→ Problem description:
Carry on the New Year blog post below about the holiday power outage, starting right after its last sentence.
*** Exercise passage
New EPP Ideas for a New Year

A collection of eggs from my family of ducks. Aren’t they lovely?

Hello Everybody and Happy New Year!

I’m sorry there was no blog post from me in December 2019. My  husband and I caught a virus which we  didn’t manage to shake off until Christmas Eve. And then, two days after Christmas, with my son and his girlfriend coming to stay the next day, we lost power from all our sockets. We did discover two sockets on a different circuit and so we ran extension cables, attached to further extension cables, from these to whatever we needed to use. There were cables all over the house and up the stairs where individual items were constantly being unplugged, swapped around and plugged in.  I found I couldn’t have a heater and an iron on at the same time, or the washer and the dryer without overload and the result was a strong smell of burning that sent me running to disconnect  one of them. This went on until well into January.  It’s so easy  take these things for granted until they vanish, isn’t it? And now it feels so wonderful to have all the cables disappear and the power return. Despite the inconvenience it  was an adventure of sorts and certainly a holiday season that I won’t forget.
******
*** Data shown
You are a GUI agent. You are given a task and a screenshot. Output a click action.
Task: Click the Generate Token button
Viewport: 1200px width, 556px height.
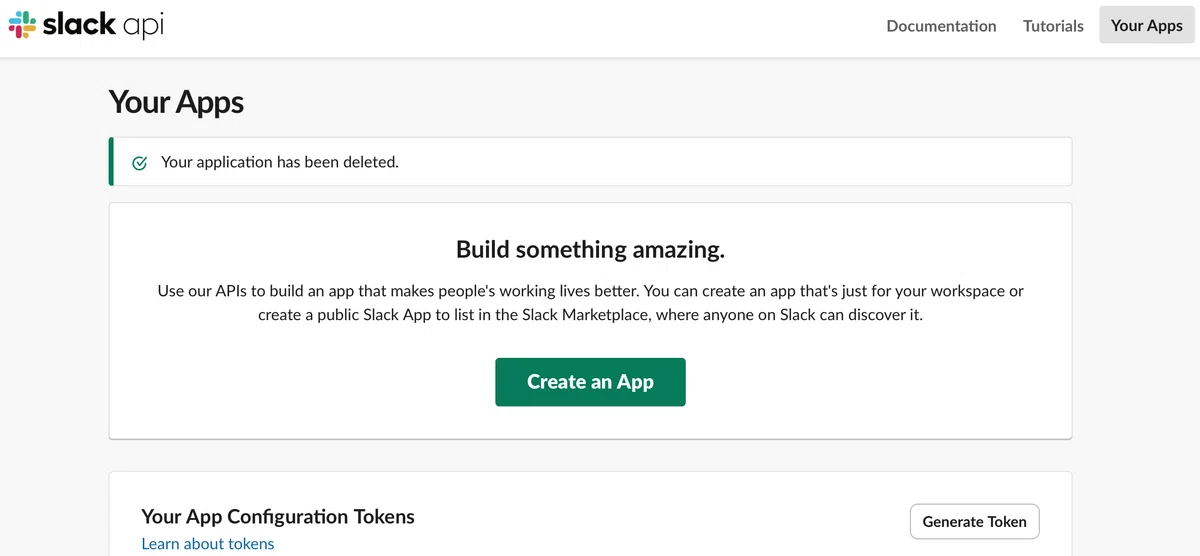coord(974,521)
******
→ Result:
As we only used essentials my sewing light was not a contender and this is something I really need to be able to sew in the low light of winter. Before the power went, I did make a set of three, double-sided, accordion houses as a gift for my son’s girlfriend and made a start on a few others, which I didn’t manage to finish.

Double Sided Accordion houses with a Spring like theme.

Here are a larger set of unfinished ones, which are double-sided as well:

Above: Larger Accordion houses with a coastal theme Below: Larger Accordion houses with a farm theme

and a mini set of Japanese Indigo ones, also unfinished as yet. They are just one and three quarter inches ( 4  1/2 cm) from the point of the roof to the base!

After Christmas, in the little space between Boxing Day and New Year, I worked on a  block I started a while back and wanted to finish.  January was just around the corner, when skeins of geese fly over our house on their way to warmer climates and I wanted to record that in fabric.

‘Geese Flying Over’ 8 inches square

I chose a blue grey palette to suggest our  overcast January days and added a group of fussy-cut geese (these may actually be swans but let’s not go there), all pieced together in a  traditional Flying Geese block. I have called it ‘Geese Flying Over”. Now I just have to appliqué a house into the bottom left hand corner and the top will be done. Still lots more work to do before it’s finished, though.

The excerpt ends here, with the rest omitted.